L’avventurismo produce soltanto “gloriose” disfatte – e soprattutto tiene lontane le masse. Sono in tantissimi, oggi, a sentire il morso della crisi, e ad aver ben chiaro che le istituzioni (mondiali, europee e nazionali) fanno gli interessi di chi vuole la fine della civiltà dei diritti e delle tutele. Le persone s’informano, ascoltano, domandano; ma sono ancora restie a “scendere in campo”. Hanno paura – della violenza, della ritorsione; anche degli estremismi, in fondo. Sanno, tuttavia, che non si sfugge alla rovina votando PD: Bersani e Veltroni non sono più affidabili di Papandreu (Matteo Renzi lo è anche di meno). Pertanto questi milioni di uomini e donne vogliono sentire proposte concrete, non l’eco di sassaiole e compiaciute condanne in malafede.

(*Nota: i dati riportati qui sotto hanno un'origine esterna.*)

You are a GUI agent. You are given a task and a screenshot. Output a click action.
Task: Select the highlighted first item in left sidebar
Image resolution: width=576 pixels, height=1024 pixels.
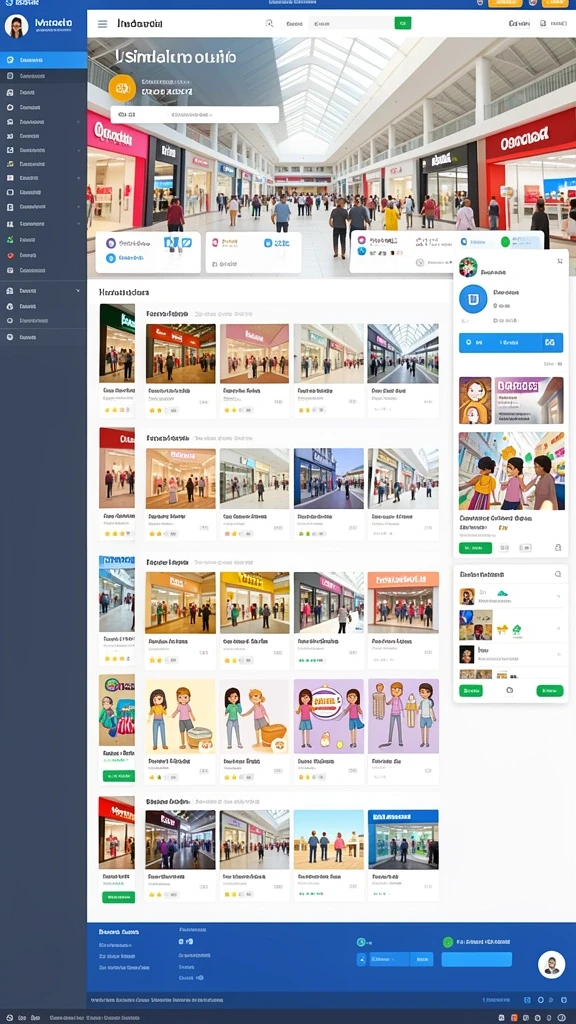pyautogui.click(x=44, y=60)
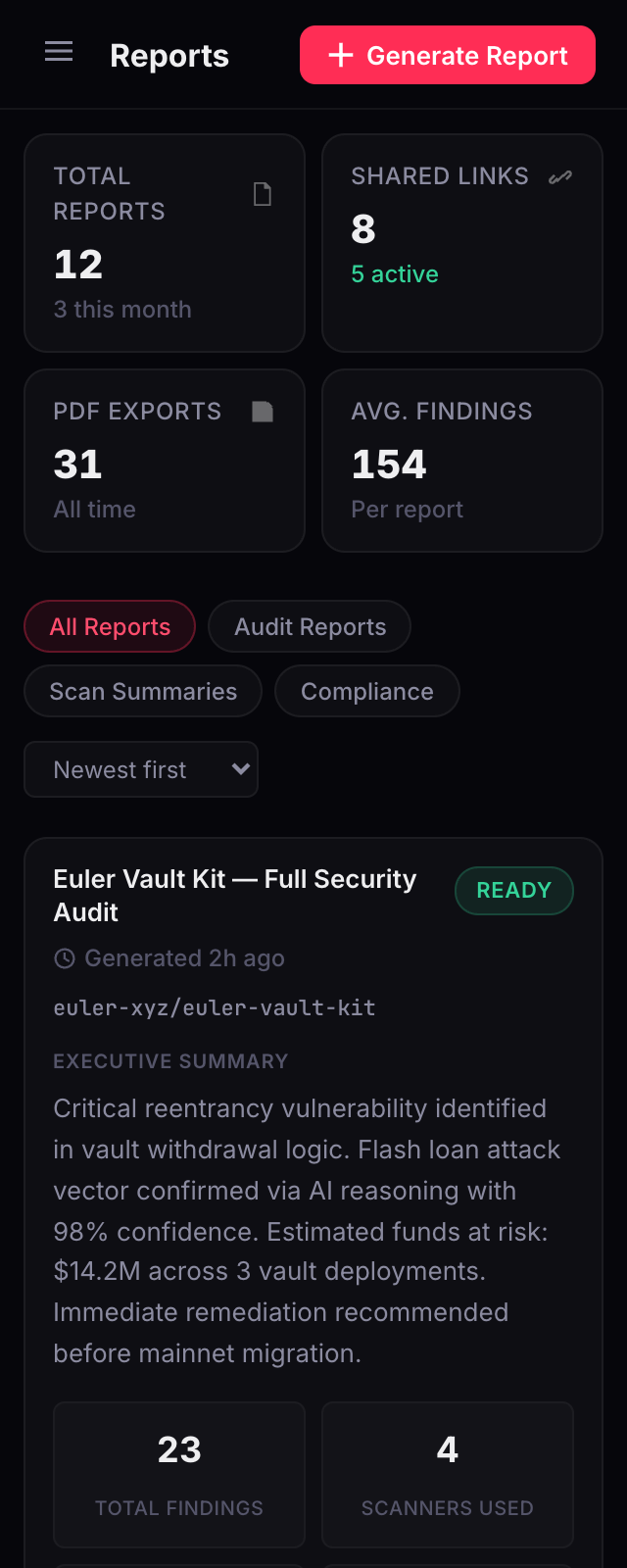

Secondo noi, i cinque punti di “Dobbiamo fermarli” (subordinazione dell’economia alla politica, taglio delle spese militari, garanzie per chi lavora, tutela dei beni comuni, democratizzazione della società e delle fabbriche) costituiscono un programma politico in potenza che, adeguatamente sviluppato, potrà far uscire l’Europa da un’età del ferro durata oltre vent’anni. Bomba o non bomba, oggi serve l’analisi, mica l’elmetto.
C’è bisogno, quindi, che a Roma alziamo tutti la voce, nessuno le mani – e che il nostro messaggio arrivi a destinazione. Se riusciremo nell’intento, la prossima volta saremo il doppio, e per Natale sfileremo a milioni; se invece si cadrà nella trappola dei provocatori e dello sterile spontaneismo, ci toccherà tornare a casa malconci, screditati, sconfitti.
Buona fortuna a chi parte, buona fortuna all’Umanità intera!